We began by discussing what was covered in the previous articles of this series, where we examined precision, recall, accuracy, and F-scores. Then, we introduced the bank marketing dataset and discussed preprocessing steps. Next, we built and evaluated five different classification models, comparing their ROC-AUC scores. Finally, we explained the ROC-AUC curve and its significance in model evaluation.

To summarize, the ROC-AUC curve is an essential metric when dealing with imbalanced datasets, as it provides a comprehensive view of the model’s performance in classifying instances from both classes. In our example, the Random Forest model achieved the highest ROC-AUC score, suggesting the best performance in distinguishing between clients who will and won’t subscribe to a term deposit.

We have covered all the most commonly used evaluation metrics. However, there are a few additional metrics we might consider:

Matthews Correlation Coefficient (MCC): The MCC is a measure of the quality of binary classification that takes into account true and false positives and negatives. It ranges from -1 (inverse prediction) to +1 (perfect prediction), with 0 indicating random chance. The MCC is particularly useful for imbalanced datasets.
Balanced Accuracy: Balanced accuracy calculates the average of recall (sensitivity) obtained on each class and is useful for imbalanced datasets. It ranges from 0 to 1, with 1 indicating the perfect classification and 0.5 indicating random chance.
Cohen’s Kappa: Cohen’s Kappa is a statistic that measures inter-rater agreement for categorical items. It is used to assess the performance of a classification model compared to a random baseline. The Kappa statistic ranges from -1 to +1, with +1 indicating perfect agreement, 0 indicating no better agreement than chance, and negative values indicating agreement worse than random chance.

These additional metrics can help provide further insights into our classification model’s performance, especially when dealing with imbalanced datasets or when a more nuanced understanding of the model’s behavior is required.

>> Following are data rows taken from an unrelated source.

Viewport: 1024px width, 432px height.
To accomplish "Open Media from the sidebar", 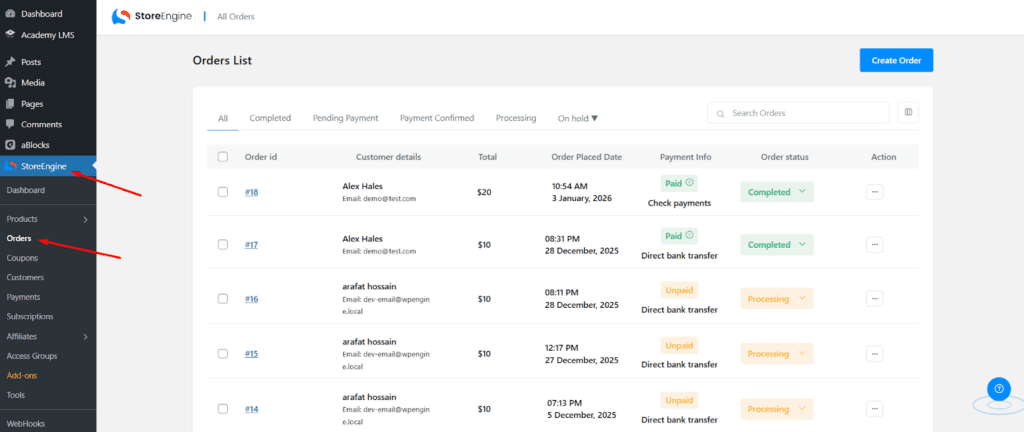I will click(x=32, y=83).
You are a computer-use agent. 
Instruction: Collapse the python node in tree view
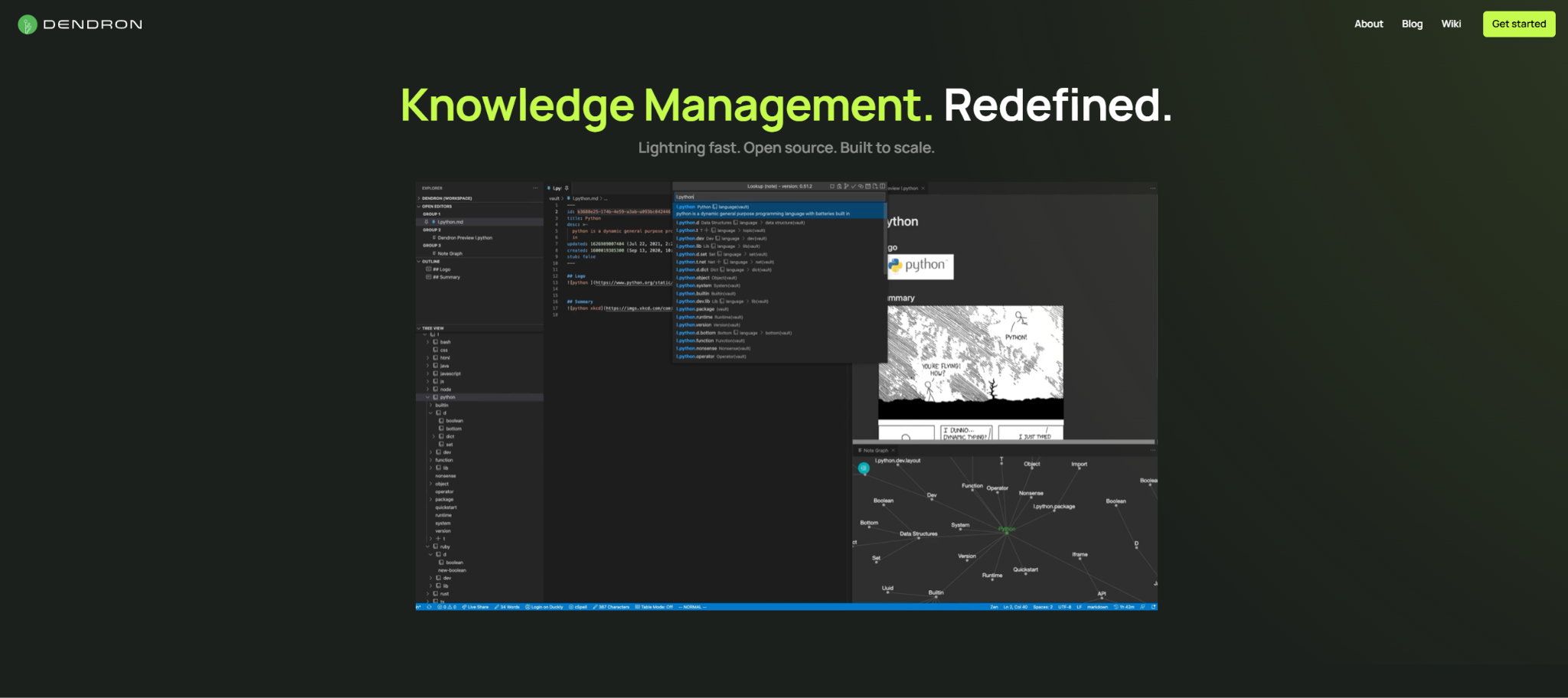427,397
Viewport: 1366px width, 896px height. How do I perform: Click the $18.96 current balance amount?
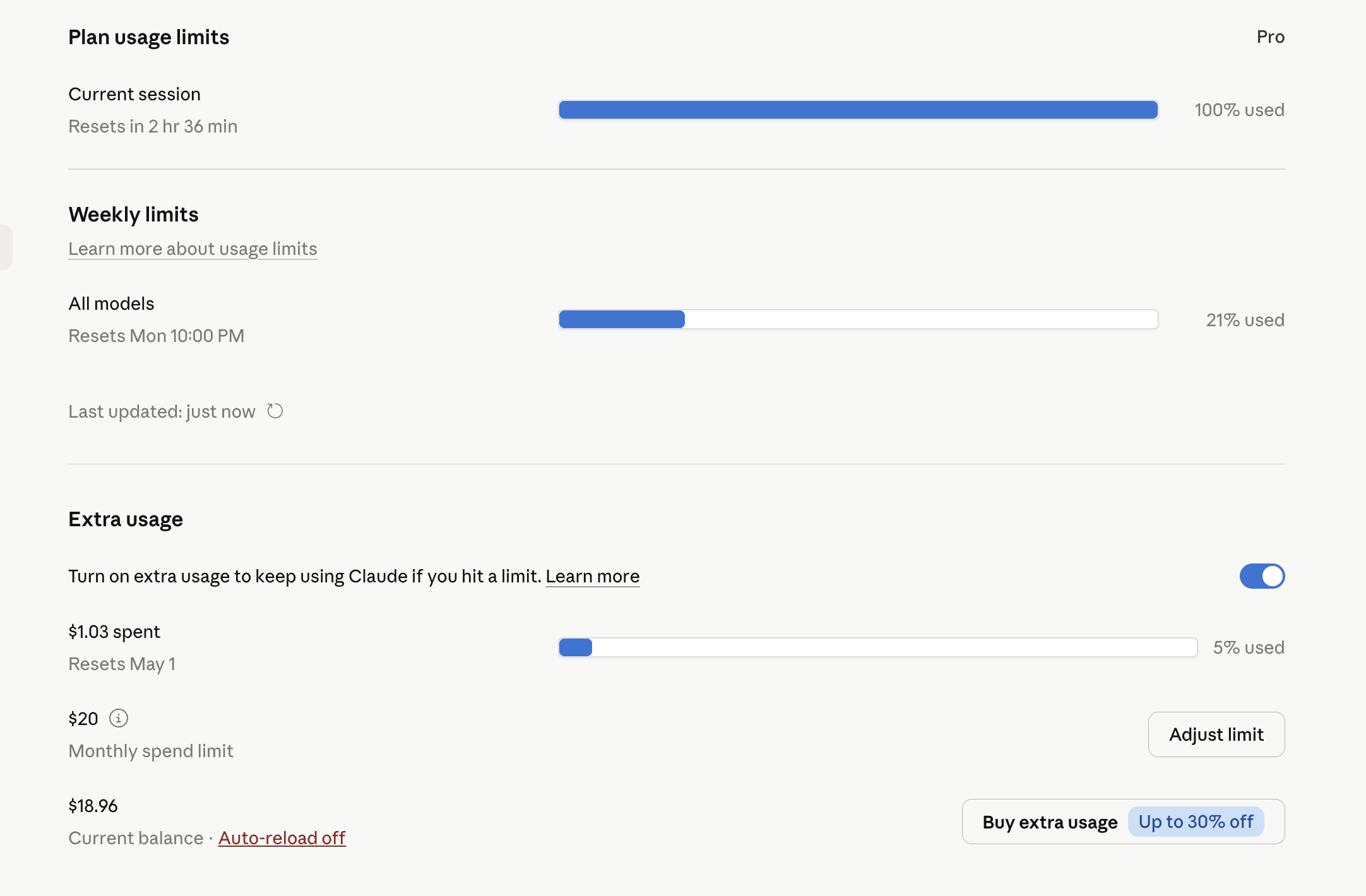coord(93,806)
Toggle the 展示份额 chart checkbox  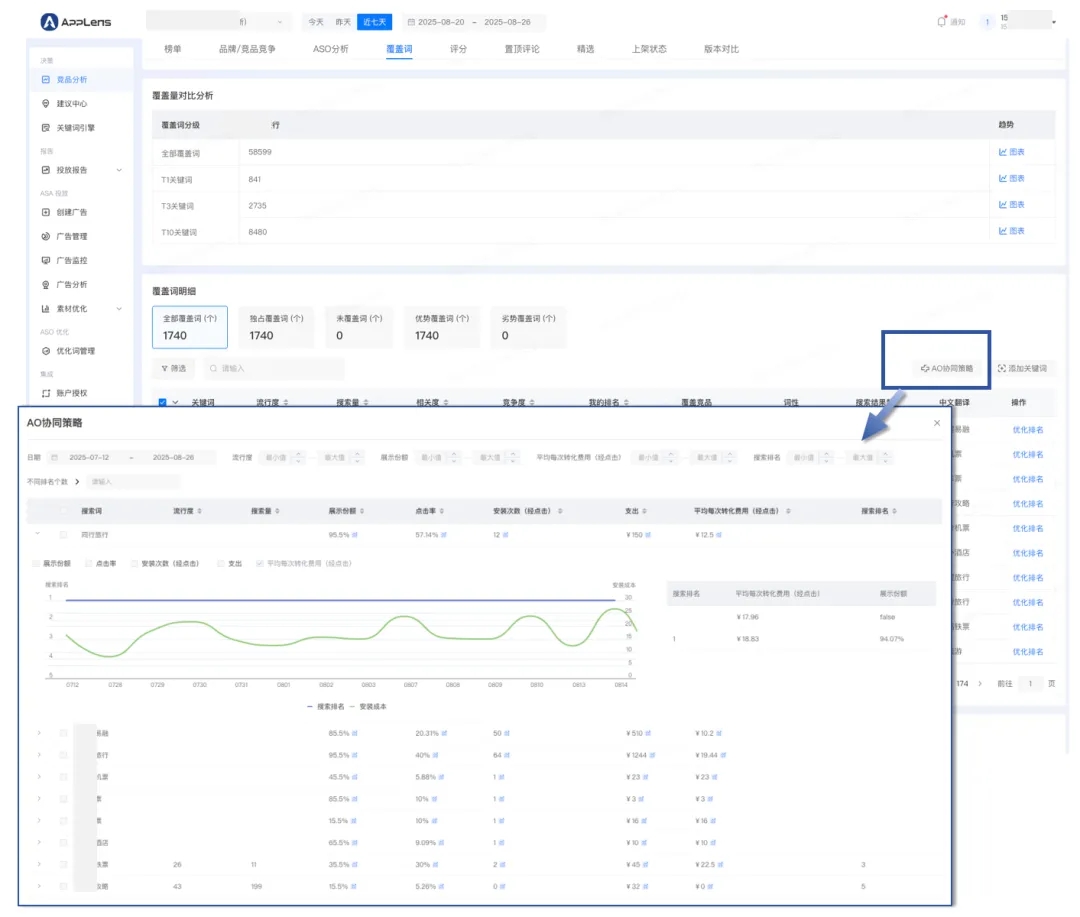click(36, 563)
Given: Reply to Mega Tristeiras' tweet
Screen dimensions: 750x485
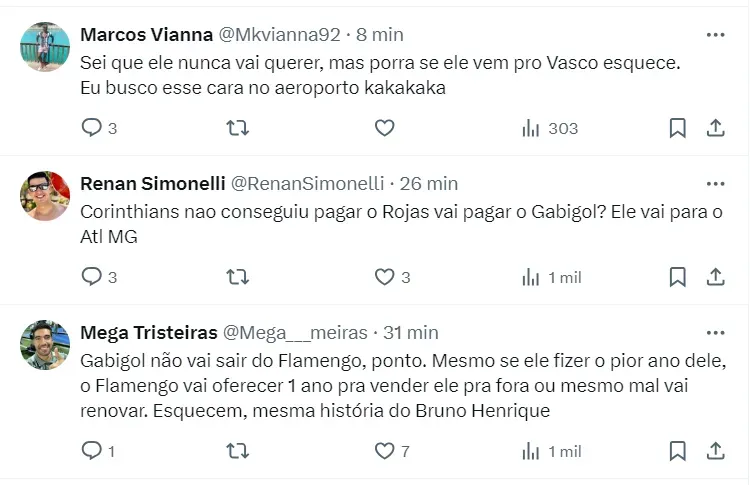Looking at the screenshot, I should pyautogui.click(x=92, y=451).
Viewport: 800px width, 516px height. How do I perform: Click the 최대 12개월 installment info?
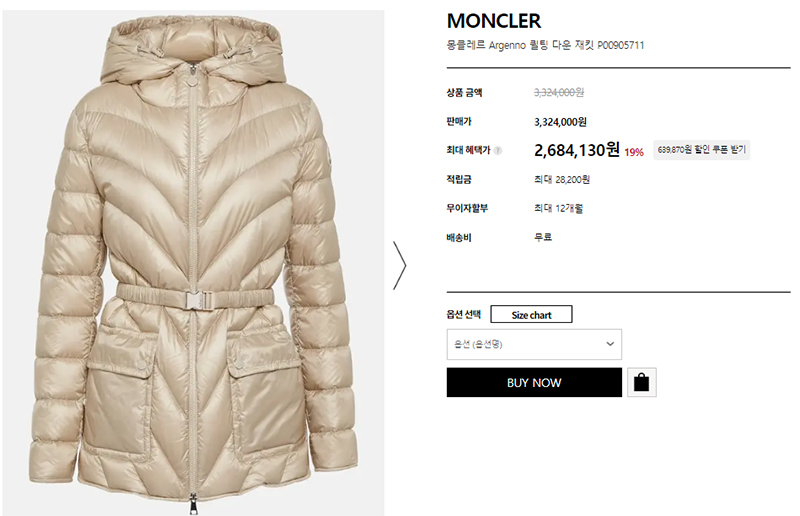click(x=558, y=208)
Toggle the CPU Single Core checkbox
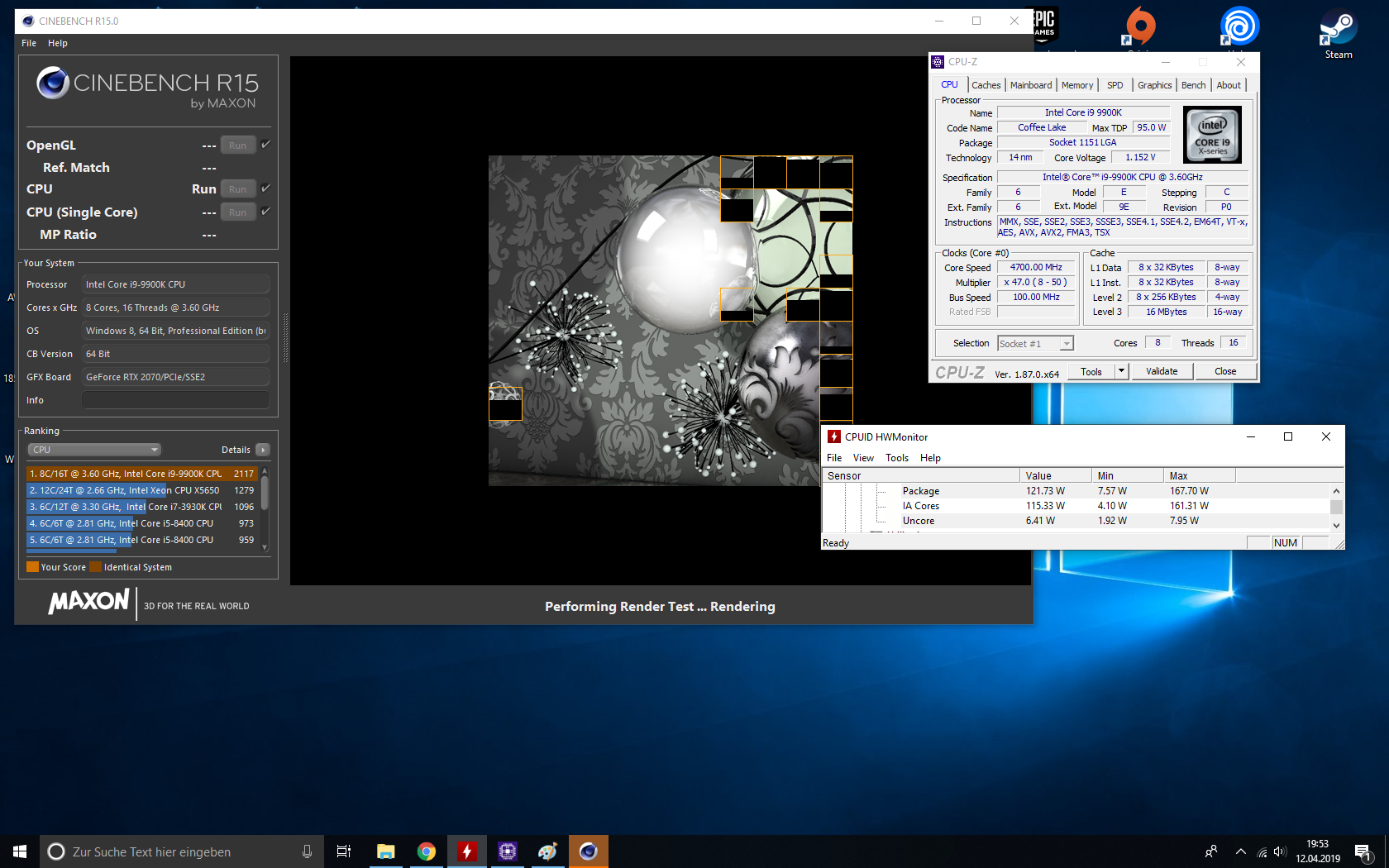 pyautogui.click(x=266, y=212)
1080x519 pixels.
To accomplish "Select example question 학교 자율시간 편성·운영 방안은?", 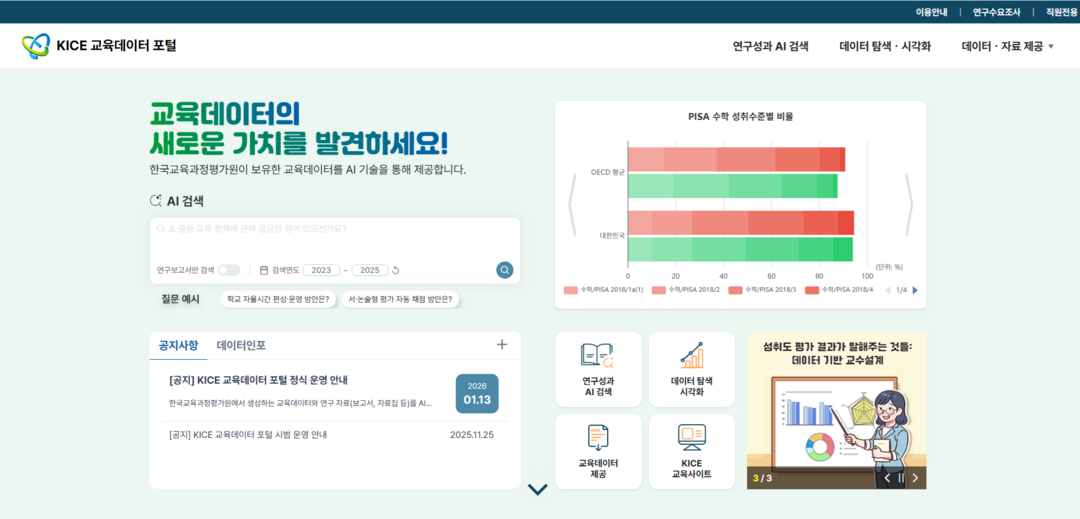I will coord(278,299).
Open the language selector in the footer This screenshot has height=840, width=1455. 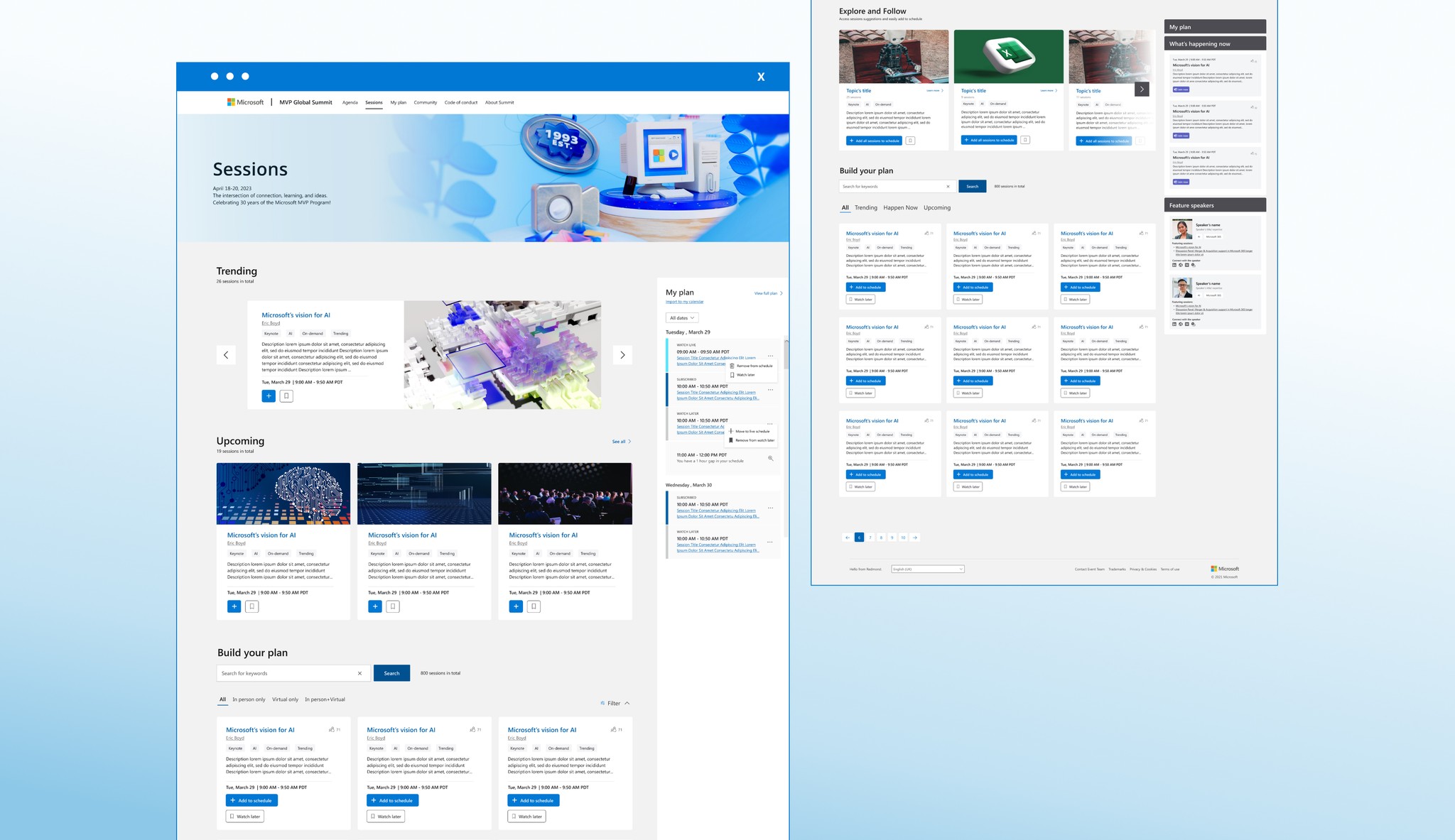[x=928, y=569]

Please check the colab File as I have used these 3 metrics as well on our Bank Marketing Data Set, here is the output of the following:

ROC-AUC Score, MCC, Balanced Accuracy, and Cohen’s Kappa metrics on Bank Marketing Dataset

By considering these additional metrics, we can confirm that the Random Forest model is indeed the best-performing model among the ones tested, as it has the highest scores for all the evaluation metrics, including ROC-AUC. This reinforces our previous interpretation based on just the ROC-AUC scores.

Most Important Takeaways From This Series of Articles

Understanding the metrics: Different metrics like accuracy, precision, recall, F-scores, and ROC-AUC are crucial for evaluating the performance of classification models. Each metric has its unique characteristics, making it more suitable for specific scenarios.
Importance of context: The choice of the appropriate metric largely depends on the context of the problem you’re trying to solve. For example, precision and recall are essential when dealing with imbalanced datasets or when the cost of false positives and false negatives are significantly different.
F-scores for balancing precision and recall: F-scores, such as F1, F0.5, and F2, provide a single metric that balances the trade-off between precision and recall. The choice of which F-score to use depends on the importance you place on precision vs. recall in your specific application.
ROC-AUC for evaluating classifier performance: The ROC-AUC curve is a powerful visualization tool for evaluating classifier performance across various decision thresholds. The AUC (Area Under the Curve) value provides a single scalar value representing the model’s performance, with higher values indicating better classification.
Additional metrics for specific scenarios: Metrics like Matthews Correlation Coefficient, Balanced Accuracy, and Cohen’s Kappa can be used in specific scenarios or when dealing with imbalanced datasets to provide a more nuanced understanding of the model’s behavior.